Polícia acredita que morte de jornalista em SP foi latrocínio

A polícia reforça a tese do latrocínio para a morte da jornalista Melyssa Martins Corrêa, de 23 anos. Assassinada na tarde desta terça-feira, foi sepultada às 17 horas desta quarta. Uma multidão acompanhou o sepultamento no cemitério municipal São João Baptista. O delegado Cacildo Galindo afirma que o roubo seguido de morte é a hipótese mais provável, de acordo com as investigações em andamento. Conforme o delegado, a primeira sustentação decorre do fato de que uma testemunha viu o provável autor do crime de posse da bolsa e do celular da vítima.
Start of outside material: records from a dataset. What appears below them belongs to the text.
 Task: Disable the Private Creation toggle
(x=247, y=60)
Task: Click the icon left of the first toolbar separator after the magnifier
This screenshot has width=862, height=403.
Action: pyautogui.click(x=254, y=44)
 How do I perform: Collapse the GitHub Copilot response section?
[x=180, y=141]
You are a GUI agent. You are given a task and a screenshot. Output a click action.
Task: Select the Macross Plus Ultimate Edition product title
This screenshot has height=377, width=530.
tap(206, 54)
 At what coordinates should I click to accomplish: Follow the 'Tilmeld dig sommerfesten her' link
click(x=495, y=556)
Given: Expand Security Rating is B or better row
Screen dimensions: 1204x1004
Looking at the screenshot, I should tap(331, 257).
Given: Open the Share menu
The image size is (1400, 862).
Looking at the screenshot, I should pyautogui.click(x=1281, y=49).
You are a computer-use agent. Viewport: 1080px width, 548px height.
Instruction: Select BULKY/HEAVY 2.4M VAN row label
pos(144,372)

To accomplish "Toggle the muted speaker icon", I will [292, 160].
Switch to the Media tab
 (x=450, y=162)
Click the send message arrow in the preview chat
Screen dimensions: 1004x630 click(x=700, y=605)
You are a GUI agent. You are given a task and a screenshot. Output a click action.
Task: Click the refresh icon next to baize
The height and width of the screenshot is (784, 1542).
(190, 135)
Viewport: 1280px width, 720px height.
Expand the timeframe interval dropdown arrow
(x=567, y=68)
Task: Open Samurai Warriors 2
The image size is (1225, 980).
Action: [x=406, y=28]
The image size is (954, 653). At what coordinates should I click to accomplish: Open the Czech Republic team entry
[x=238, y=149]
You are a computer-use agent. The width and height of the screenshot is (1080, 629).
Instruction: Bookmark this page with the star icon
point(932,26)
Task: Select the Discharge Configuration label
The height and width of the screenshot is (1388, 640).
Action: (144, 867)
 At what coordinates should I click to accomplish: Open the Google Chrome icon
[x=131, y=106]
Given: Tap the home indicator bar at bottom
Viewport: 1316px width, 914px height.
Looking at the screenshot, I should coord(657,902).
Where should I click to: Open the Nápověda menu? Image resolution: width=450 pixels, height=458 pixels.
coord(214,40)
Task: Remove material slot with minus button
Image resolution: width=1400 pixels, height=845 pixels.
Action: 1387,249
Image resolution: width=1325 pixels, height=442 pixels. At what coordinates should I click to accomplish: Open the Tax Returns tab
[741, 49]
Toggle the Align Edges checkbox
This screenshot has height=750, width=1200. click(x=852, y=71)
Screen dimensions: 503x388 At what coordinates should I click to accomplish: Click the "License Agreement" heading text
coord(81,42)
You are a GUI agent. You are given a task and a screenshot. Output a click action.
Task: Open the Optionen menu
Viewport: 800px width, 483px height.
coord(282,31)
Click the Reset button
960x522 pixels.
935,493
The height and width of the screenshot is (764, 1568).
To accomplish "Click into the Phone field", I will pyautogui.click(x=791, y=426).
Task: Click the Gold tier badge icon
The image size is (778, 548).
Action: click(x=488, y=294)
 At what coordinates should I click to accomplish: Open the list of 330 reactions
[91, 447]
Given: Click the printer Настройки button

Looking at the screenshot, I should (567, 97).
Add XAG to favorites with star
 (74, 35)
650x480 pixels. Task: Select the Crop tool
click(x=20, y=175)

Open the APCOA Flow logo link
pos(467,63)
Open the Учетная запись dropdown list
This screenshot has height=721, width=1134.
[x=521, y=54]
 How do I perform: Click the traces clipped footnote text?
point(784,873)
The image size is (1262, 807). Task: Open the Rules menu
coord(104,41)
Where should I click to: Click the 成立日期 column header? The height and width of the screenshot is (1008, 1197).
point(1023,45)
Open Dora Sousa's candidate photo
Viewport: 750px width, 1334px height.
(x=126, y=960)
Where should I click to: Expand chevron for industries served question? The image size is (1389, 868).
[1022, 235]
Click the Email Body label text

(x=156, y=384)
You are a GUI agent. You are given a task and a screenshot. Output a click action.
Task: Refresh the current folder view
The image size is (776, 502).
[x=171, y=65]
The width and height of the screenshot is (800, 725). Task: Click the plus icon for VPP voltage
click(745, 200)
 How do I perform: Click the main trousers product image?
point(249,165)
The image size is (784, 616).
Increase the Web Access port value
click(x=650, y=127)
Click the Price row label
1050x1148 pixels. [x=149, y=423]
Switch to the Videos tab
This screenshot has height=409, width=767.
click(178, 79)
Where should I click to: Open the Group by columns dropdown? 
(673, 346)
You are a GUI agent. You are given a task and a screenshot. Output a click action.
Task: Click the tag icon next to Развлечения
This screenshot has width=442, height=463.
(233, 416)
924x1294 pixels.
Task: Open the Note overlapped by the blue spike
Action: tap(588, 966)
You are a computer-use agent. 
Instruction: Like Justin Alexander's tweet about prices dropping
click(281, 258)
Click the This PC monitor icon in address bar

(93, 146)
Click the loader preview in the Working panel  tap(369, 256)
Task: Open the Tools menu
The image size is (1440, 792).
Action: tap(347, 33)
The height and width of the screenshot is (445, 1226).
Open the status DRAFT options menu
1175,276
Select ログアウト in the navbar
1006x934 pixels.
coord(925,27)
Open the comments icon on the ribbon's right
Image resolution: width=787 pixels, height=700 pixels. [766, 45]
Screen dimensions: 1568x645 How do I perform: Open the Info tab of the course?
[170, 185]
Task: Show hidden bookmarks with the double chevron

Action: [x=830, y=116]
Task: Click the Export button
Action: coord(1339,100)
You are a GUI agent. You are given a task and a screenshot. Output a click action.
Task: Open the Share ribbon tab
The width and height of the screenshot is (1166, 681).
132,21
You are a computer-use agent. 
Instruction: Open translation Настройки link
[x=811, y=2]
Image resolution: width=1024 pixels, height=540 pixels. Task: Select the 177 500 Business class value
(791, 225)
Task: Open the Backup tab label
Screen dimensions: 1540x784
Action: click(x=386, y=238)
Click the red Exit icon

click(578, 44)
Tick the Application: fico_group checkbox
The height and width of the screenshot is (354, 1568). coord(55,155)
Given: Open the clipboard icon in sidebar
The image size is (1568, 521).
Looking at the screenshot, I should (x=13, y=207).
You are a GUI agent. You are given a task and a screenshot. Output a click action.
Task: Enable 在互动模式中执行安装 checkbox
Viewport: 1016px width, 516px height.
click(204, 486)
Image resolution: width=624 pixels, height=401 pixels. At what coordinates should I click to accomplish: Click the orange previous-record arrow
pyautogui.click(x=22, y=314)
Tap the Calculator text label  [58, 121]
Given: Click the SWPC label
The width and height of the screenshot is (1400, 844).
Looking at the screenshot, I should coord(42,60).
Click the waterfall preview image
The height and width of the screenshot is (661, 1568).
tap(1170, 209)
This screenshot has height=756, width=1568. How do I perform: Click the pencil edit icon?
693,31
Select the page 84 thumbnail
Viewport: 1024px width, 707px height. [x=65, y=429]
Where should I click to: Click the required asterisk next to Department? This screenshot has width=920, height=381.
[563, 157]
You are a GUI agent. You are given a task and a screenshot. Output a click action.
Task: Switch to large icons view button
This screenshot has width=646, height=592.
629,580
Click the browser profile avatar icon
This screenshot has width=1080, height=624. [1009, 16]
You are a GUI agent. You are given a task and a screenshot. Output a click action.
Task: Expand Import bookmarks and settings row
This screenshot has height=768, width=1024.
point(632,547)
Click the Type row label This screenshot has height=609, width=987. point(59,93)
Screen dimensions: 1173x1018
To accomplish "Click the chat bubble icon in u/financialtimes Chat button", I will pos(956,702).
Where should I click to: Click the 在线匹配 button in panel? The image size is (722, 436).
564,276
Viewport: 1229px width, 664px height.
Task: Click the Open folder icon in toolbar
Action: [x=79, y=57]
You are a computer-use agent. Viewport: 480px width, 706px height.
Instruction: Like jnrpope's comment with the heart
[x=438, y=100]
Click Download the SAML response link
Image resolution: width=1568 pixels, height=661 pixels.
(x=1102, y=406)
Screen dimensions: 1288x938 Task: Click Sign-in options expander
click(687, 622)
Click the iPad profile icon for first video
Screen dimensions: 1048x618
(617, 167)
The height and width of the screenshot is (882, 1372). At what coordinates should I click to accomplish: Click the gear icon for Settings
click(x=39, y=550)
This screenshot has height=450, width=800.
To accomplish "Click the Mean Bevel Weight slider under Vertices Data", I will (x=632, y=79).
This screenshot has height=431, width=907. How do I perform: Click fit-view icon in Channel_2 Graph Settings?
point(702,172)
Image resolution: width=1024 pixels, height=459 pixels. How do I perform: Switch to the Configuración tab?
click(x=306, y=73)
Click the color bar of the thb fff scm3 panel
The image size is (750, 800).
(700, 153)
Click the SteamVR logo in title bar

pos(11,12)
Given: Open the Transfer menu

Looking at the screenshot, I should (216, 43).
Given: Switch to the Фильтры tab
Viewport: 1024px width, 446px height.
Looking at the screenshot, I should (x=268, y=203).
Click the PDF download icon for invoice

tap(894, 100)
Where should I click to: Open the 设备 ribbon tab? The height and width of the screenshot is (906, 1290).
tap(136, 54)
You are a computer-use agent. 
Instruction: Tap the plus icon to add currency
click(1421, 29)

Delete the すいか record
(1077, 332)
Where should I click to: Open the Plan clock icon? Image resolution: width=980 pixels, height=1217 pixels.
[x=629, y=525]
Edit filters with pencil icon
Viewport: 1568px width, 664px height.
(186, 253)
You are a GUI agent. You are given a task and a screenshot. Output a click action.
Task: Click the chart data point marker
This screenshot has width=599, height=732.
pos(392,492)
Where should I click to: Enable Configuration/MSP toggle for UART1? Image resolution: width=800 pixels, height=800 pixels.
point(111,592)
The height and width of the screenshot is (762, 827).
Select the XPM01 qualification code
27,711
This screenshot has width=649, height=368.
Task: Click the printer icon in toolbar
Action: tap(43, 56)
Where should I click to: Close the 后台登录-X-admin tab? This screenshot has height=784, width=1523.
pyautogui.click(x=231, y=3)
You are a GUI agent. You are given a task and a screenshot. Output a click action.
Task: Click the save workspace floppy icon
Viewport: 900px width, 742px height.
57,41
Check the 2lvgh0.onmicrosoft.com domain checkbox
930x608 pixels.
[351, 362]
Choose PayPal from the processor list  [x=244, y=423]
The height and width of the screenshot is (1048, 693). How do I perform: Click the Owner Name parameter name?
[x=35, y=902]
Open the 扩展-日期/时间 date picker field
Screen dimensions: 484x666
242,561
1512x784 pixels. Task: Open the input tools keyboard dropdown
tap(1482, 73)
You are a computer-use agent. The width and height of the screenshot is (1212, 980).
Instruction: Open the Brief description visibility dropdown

Esta testemunha teria sido obrigada a dar fuga ao criminoso, de Presidente Prudente para Bataguassu (MS). A testemunha disse à polícia que o rapaz que se dizia assassino da jornalista usava arma da baixa potência, um revólver calibre 32 em mau estado de conservação, e a coronha estava amarrada com fita isolante. Galindo acredita que o suposto autor do crime seja uma pessoa da região, por conhecer as vias secundárias, inclusive atalhos utilizados enquanto esteve com o Fiat Uno da jornalista e mesmo quando exigiu que fosse levado a Bataguassu. Durante a viagem, o rapaz falou para o autônomo Fábio César Padoves que procedia de uma favela de São Paulo, era um bandido perigoso e teria se deslocado a Prudente para matar uma importante pessoa de jornal. "Acreditamos que o autor tenha inventado esta história para intimidar o motorista e dissuadi-lo de uma possível reação. O motorista é um homem alto e forte, enquanto o provável criminoso é franzino", disse o delegado. Melyssa era repórter de cultura do Jornal Oeste Notícias, formada em Jornalismo em 2001 pela Faculdade de Comunicação Social de Presidente Prudente. Antes de ingressar no Oeste Notícias, em agosto do ano passado, prestou assessoria de Imprensa à Faculdade de Informática da Unoeste (Universidade do Oeste Paulista).